Now we’re accruing patients to the randomized phase II ELAINE trial. Of course, the rational drug to compare lasofoxifene with is fulvestrant. Patients can acquire ESR1 mutations while on fulvestrant, but it doesn’t appear to be the mechanism of resistance to fulvestrant. In the ELAINE trial, patients with an ESR1 mutation who have progressed on a CDK4/6 inhibitor and an AI will be randomized to receive either lasofoxifene or fulvestrant. Approximately one-third of patients who are on AIs [develop an ESR1 mutation]. Patients could have progressed on the AI in the metastatic setting and potentially in the adjuvant setting. It’s going to be fascinating to see how this drug works in patients with a common mutation that correlates with resistance to AIs.
What have been the regulatory developments with lasofoxifene thus far?
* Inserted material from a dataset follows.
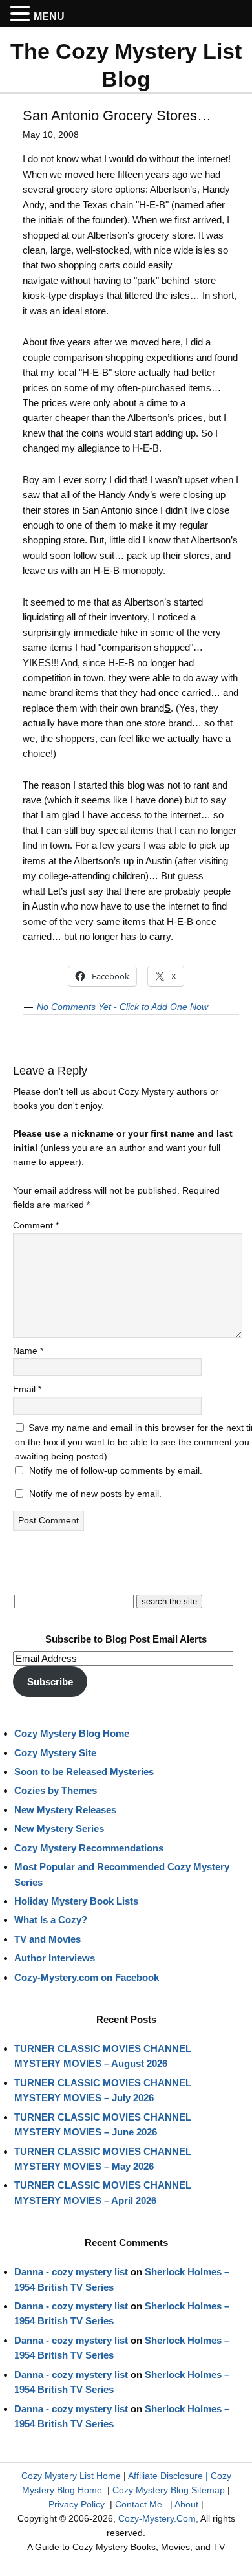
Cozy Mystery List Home (71, 2476)
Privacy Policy (76, 2504)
The FDA granted a fast track designation to lasofoxifene in the middle of 2019. It’s important to recognize that we do need sequential endocrine therapy in this setting. Historically, we haven’t checked for ESR1 mutations because we would just give fulvestrant. It’s important that we understand which treatments work best for patients with ESR1 mutations. Lasofoxifene could play an important role here. If we look at cell-free DNA in the blood and see evidence of an ESR1 mutation, we could switch patients who have been on an AI to lasofoxifene. We don’t know yet whether switching therapy based on [minimal residual disease] will impact outcomes, but it’s an intriguing question.
Is there any other ongoing research that’s being conducted in this group of patients?
There has been a lot of interest in oral SERDs, such as fulvestrant. Exploratory phase Ib trials are ongoing, as well as phase II and III trials. The original slate of agents that came through had toxicity and minimal efficacy. Now, we’re on a much better path. The EMERALD trial is probably the furthest along in development and has shown intriguing efficacy data with elacestrant (RAD-1901); the agent seems to work regardless of mutation status. Hopefully, we’ll have a whole host of new effective endocrine therapies we can use [in the future].